AbstractConcept (the_con_cept) wrote in fanfic_fanfic,

Pardoning Snape, Free to Good Home

posted by: abstract_concept in fanfic_fanfic

Name: the_con_cept

Length of fragment: 756 words

Fandom: HP

Main characters and/or pairing(s): Possible Snape/Harry, but it can go where ever you want.

Rating: Nothing graphic, so I’d say this bit is PG-13, though it’s a bit darkish in tone.

If you think you can do better (and chances are you can) go for it!

Other notes: This is your standard beginning for wrapping up the "Snape-gets-captured and vindicated (or at least pardoned) scene", for any fic that needs such a thing. I have too many of these, I swear. I really like this one, but the fics I’m doing right now don’t need this scene. If you want any clarifications, feel free to hit me up, I’m at tangled_feet@yahoo.com beyond that, it’s all yours baby.


It was almost a shame that no one ever asked. No one spoke to him at all, anymore. Oh, he’d gotten away with it—so to speak—he’d walked free after killing Dumbledore, and harbouring Draco after the boy had managed to kill off the youngest Weasley girl, and being caught right in the thick of Death Eaters as Voldemort fell.


            Thank the gods for Veratiserum. It was probably the only thing that saved his neck—they’d had him on the ground, the Ministry officials swarming around, voices echoing in the muggy air, calling for one of the few ‘tame’ dementors left to come and do its duty, and he’d lost all composure, grovelled, tripped over his own tongue trying to explain, dug his fingers into the loam and watched them gouge trails of black earth as he was dragged away.


            And then Potter had spoken, saying, “No. We’ll give him a fair trial. Then we’ll let the dementors have him.”


            Severus wept with relief, and cursed himself every moment afterward for his weakness. Sometimes he thought it would have been better to die that day—or to lose his soul, which was rusted and battered and worthless by now, anyway. Other times, he remembered the dementors, remembered watching them converge on Grimmauld Place, remembered Remus Lupin’s screams of terror become hollow, remembered—


            But justice was mercifully slow.


            By the time Severus came to trial, the dementors had all been destroyed—by decree of Harry Potter, it was said. Not that the boy had any right to be making decisions like that—but a word in the right ear, or in his case, any ear, would see it done.


            And on the stand, they’d given him Veratiserum. Pure, smooth, clear, and rich. It bubbled in his veins and the words had frothed on his tongue, fomenting his sins and sending them to burst in the light. Luckily, most of them had been done with good intentions, and the justifications had trickled out, as well. It was difficult to convict a man of murdering someone who was dying, when that ‘murder’ had gained the side of the light so much.


            Of course, only Albus Dumbledore had known that, and Albus Dumbledore was dead. But they’d given Severus Veratiserum, and Veratiserum is not something one can argue with. They debated for days about what to do with him—should they hang him, or strip him of his magic, banish him, keep him in prison?

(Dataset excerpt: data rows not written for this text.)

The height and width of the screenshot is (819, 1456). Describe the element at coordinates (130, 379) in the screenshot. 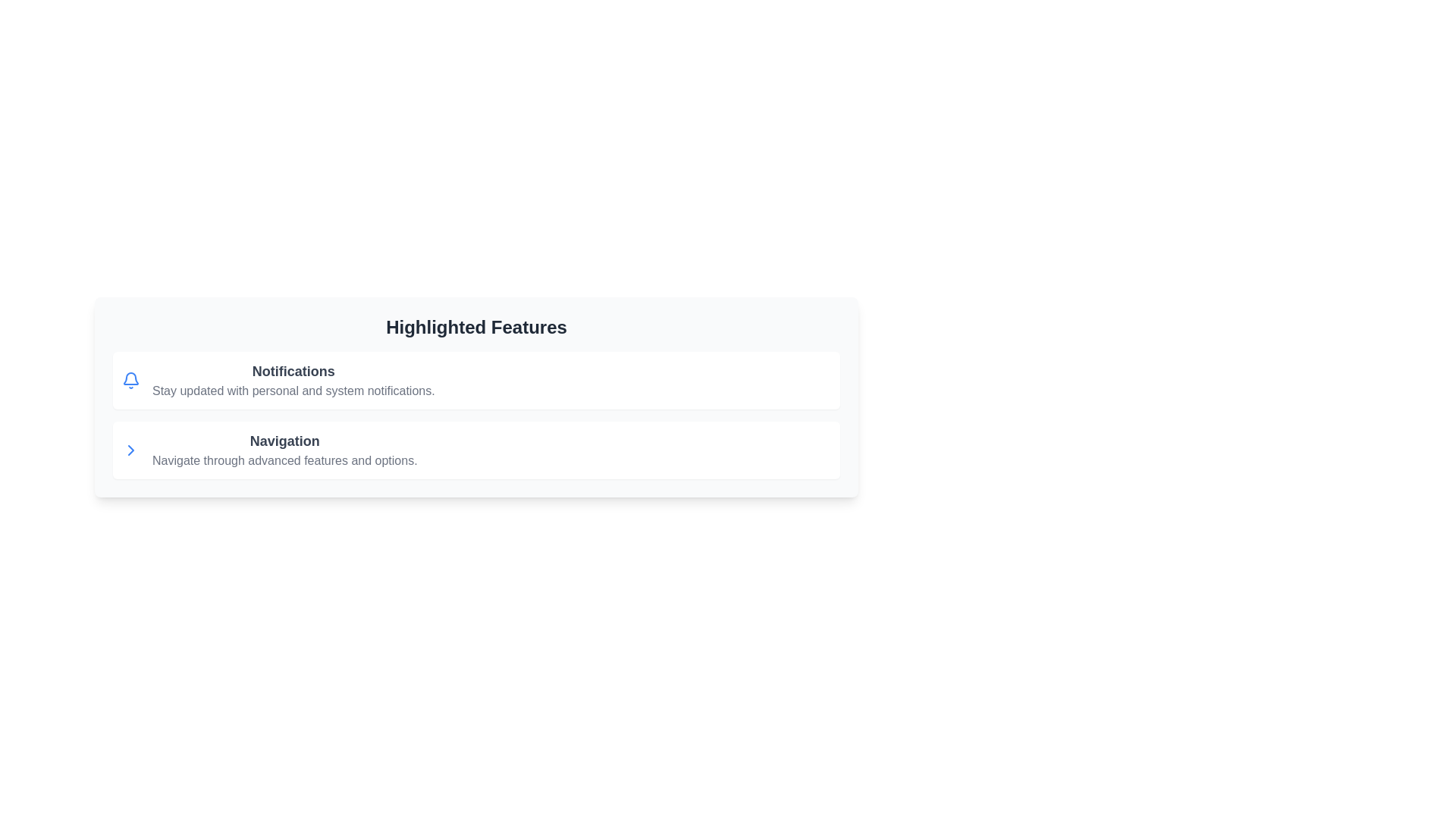

I see `the blue bell icon representing notifications, located to the left of the text 'NotificationsStay updated with personal and system notifications.'` at that location.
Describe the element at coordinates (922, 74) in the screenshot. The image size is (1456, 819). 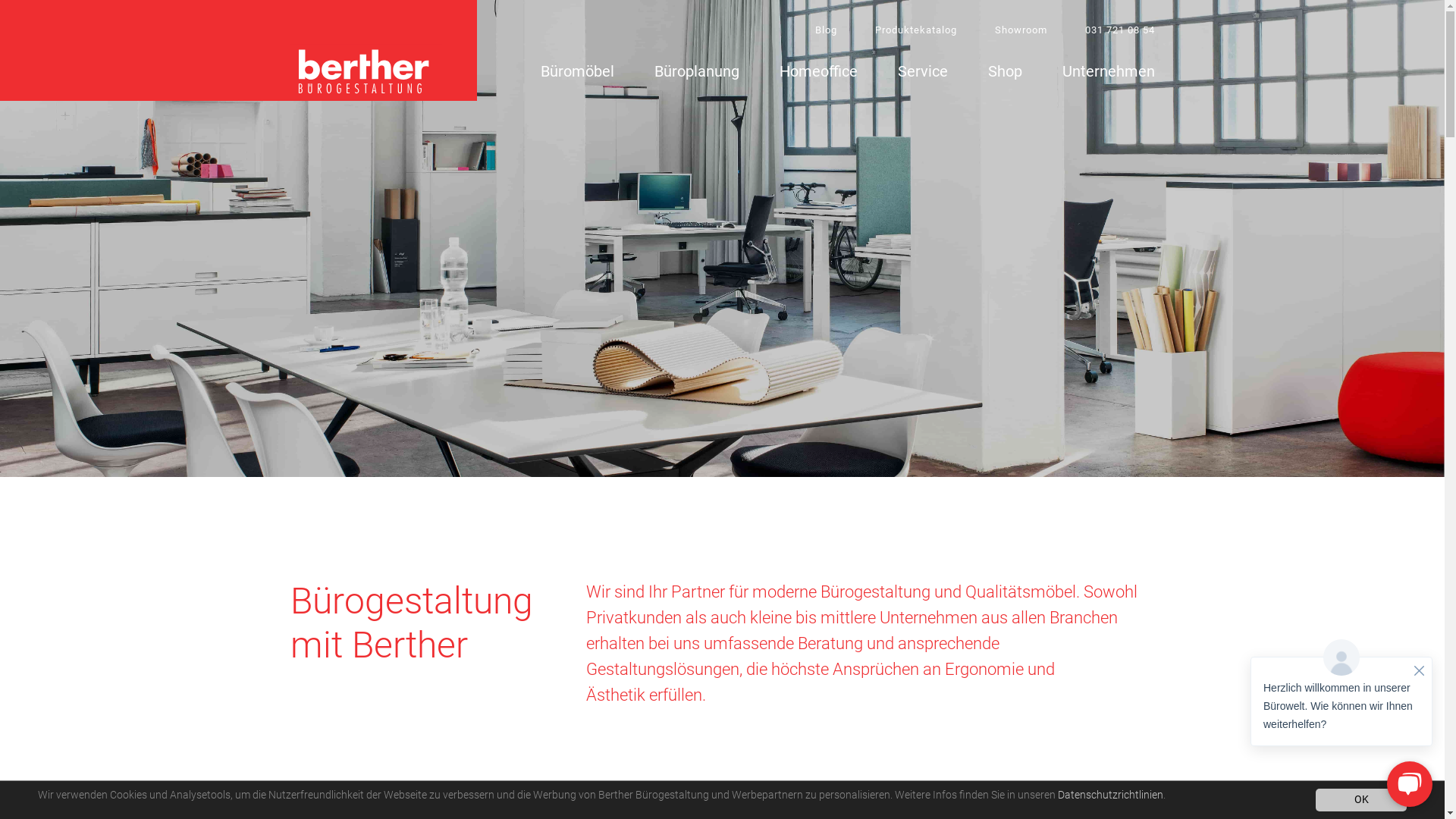
I see `'Service'` at that location.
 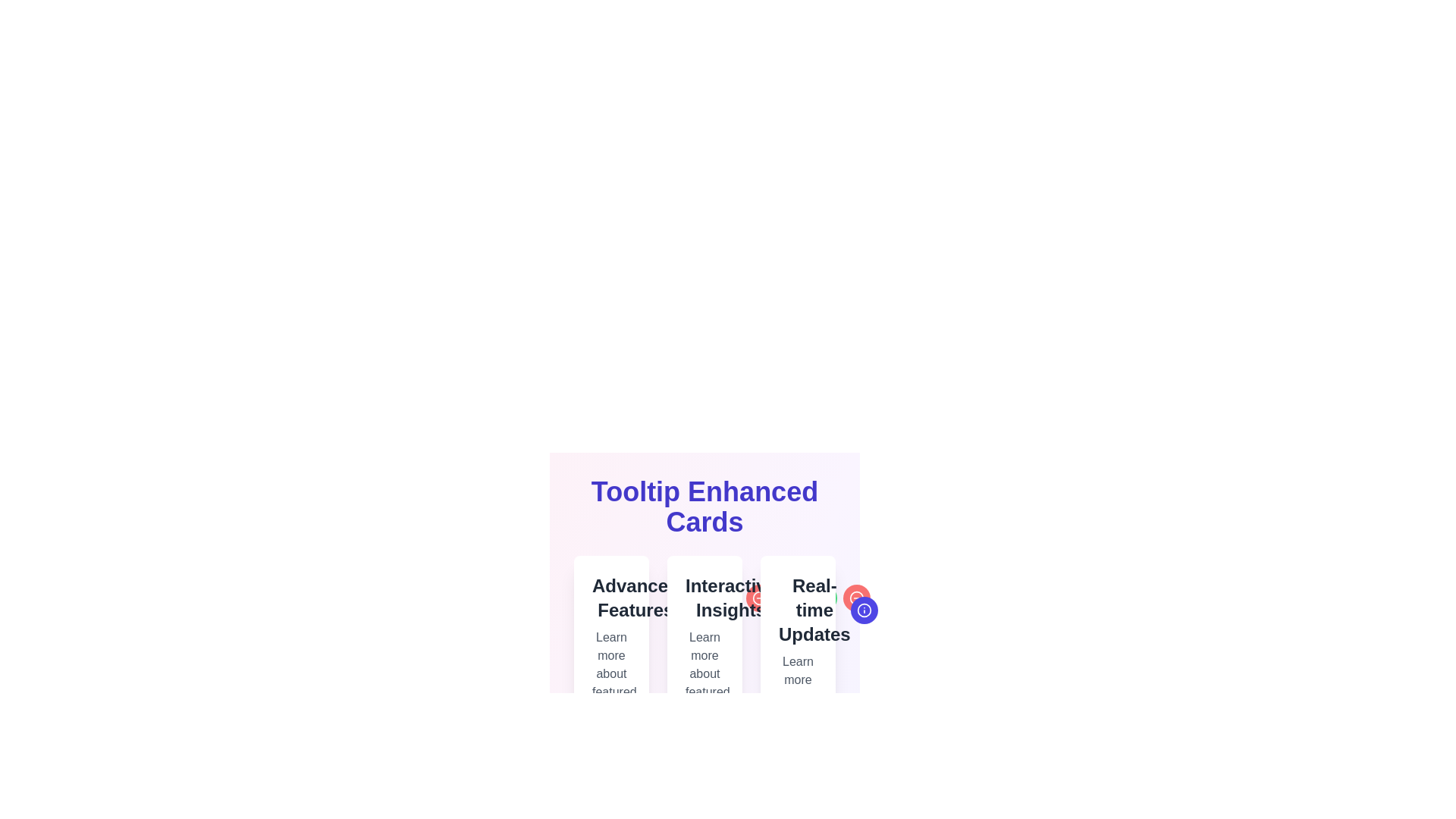 I want to click on the green rounded button with a plus icon located to the right of the blue information button and to the left of the red minus button in the 'Real-time Updates' section, so click(x=897, y=610).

            Severus had sweated in his sleep. They believed him, but it hardly mattered. They wanted him dead. They wanted him dead. They had enough reason. Every night he dreamt of nothingness coming to swallow up his consciousness, and every day he read his books, and paced in his cell, and stared up through the bars at the fading sunlight. Somewhere in the back of his mind, he counted every breath, and every heartbeat, and clung to the notion that his life was worth something.


            He wasn’t certain he could even convince himself.


            During sentencing, he’d been allowed to speak. So many cold eyes were on him, so many relatives of the dead, so many bitter, bitter enemies. He’d swallowed, and he’d done his best. He spoke of an unhappy childhood, of course, and the headmaster who became something like a father to him, and his gruelling sacrifices for the Order. He talked of Draco Malfoy dying in his arms, blood trickling from his shapely, pureblood mouth, and of promises broken, and regret that gnawed at his heart and mind.


            He couldn’t have done anything differently. Surely they could see that. And he sat, trembling slightly, and patted his face with his sleeves, watching the Ministry Members from the corner of his eye. They did not look convinced. They did not look compassionate. Lips were thin, eyes were dark, harsh lines engraved themselves on every face.


            Severus Snape was going to die.


            And then, that damned Potter had to say his piece, again. “He isn’t a kind man,” Potter told the Ministry. “He’s a bastard, when you come right down to it, and he made my life hell. He killed and he tortured and he probably even enjoyed it. But…the evidence supports his story. The evidence suggests that, in killing Dumbledore and becoming a traitor, at least, he’s innocent. I…can’t see killing a man on evidence like that. Part of me wants to. I mean it. But I reckon it wouldn’t be right, and I’ve killed enough already. It has to stop somewhere, doesn’t it?”